Single by PartyNextDoor featuring Drake

from the album PartyNextDoor 3
- Released: March 23, 2016
- Recorded: 2016
- Genre: Alternative R&B
- Length: 3:55
- Label: OVO Sound; Warner;
- Songwriter(s): Jahron Brathwaite; Noah Shebib; Aubrey Graham;
- Producer(s): 40

PartyNextDoor singles chronology
| "Things and Such" (2015) | "Come and See Me" (2016) | "Not Nice" (2016) |

Drake singles chronology
| "Summer Sixteen" (2016) | "Come and See Me" (2016) | "One Dance" (2016) |

= Come and See Me =

"Come and See Me" is a song by Canadian singer PartyNextDoor featuring Canadian rapper Drake, released as the lead single from the former's second studio album, PartyNextDoor 3 on March 23, 2016. The song was produced by frequent OVO Sound collaborator Noah "40" Shebib. "Come and See Me" has peaked at number 55 on the Billboard Hot 100, becoming PartyNextDoor's highest-charting single at the time. It received a nomination for Best R&B Song at the 59th Grammy Awards in February 2017. The song is featured in the NBA 2K17 soundtrack.

==Music video==
A music video was released on June 23, 2016 directed by PartyNextDoor affiliate Adrian Martinez. The music video omits Drake's verse. It also features cameo appearances by American Hip Hop & R&B entertainers Big Sean and Jhené Aiko and reality television star Kylie Jenner appears as the main love interest.

==Remixes==
Due to the songs' popularity off of the album, there have been many multiple, unofficial remixes and covers of the song recorded by many artists. An unofficial remix of the song was released on May 13, 2016 by American R&B artist Erykah Badu. On May 18, 2016, singer-songwriter SZA released her cover of the song titled "TwoAM". Another unofficial remix was released by American singers Trevor Jackson and Iyan Jay. on July 30, 2016. On August 2, 2016 American artist Lil' Mo released her remix of the song off of her SoundCloud account. January 4, 2017 Trey Songz and MIKExANGEL released a remix of the song on Trey's official SoundCloud account.

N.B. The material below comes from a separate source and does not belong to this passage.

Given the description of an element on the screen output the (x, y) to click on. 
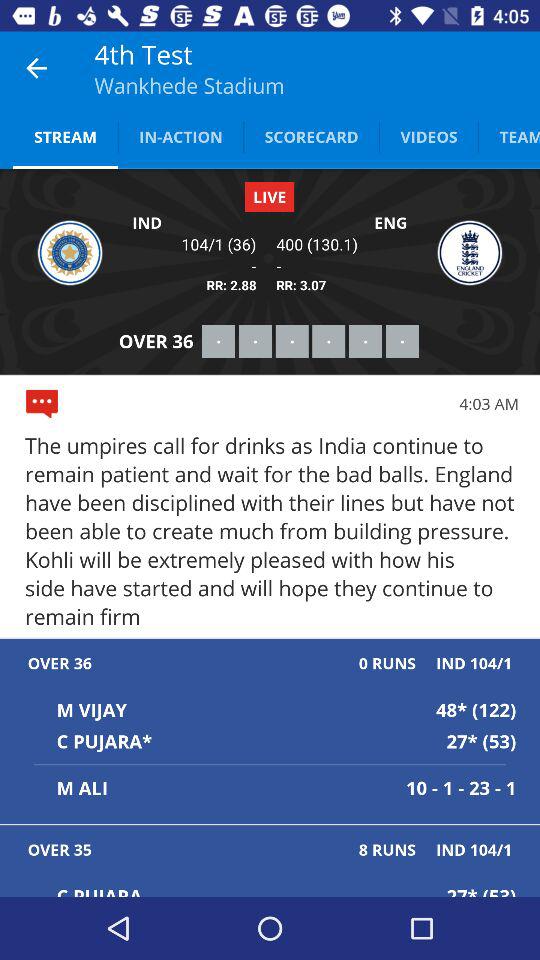
open scorecard icon (311, 136)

Another unofficial remix was made by rappers PnB Rock and PnB Meen and was uploaded to PnB's SoundCloud account.

==Charts==

===Weekly charts===

| Chart (2016) | Peak position |
|---|---|
| Canada (Canadian Hot 100) | 73 |
| France (SNEP) | 129 |
| UK Singles (Official Charts Company) | 199 |
| US Billboard Hot 100 | 55 |
| US Hot R&B/Hip-Hop Songs (Billboard) | 20 |
| US R&B/Hip-Hop Airplay (Billboard) | 2 |
| US Rhythmic (Billboard) | 21 |

===Year-end charts===

| Chart (2016) | Position |
|---|---|
| US Hot R&B/Hip-Hop Songs (Billboard) | 49 |

==Certifications==

| Region | Certification | Certified units/sales |
| Canada (Music Canada) | 4× Platinum | 320,000^{‡} |
| Denmark (IFPI Danmark) | Gold | 45,000^{‡} |
| New Zealand (RMNZ) | 2× Platinum | 60,000^{‡} |
| Portugal (AFP) | Gold | 5,000^{‡} |
| United Kingdom (BPI) | Platinum | 600,000^{‡} |
| United States (RIAA) | 5× Platinum | 5,000,000^{‡} |
^{‡} Sales+streaming figures based on certification alone.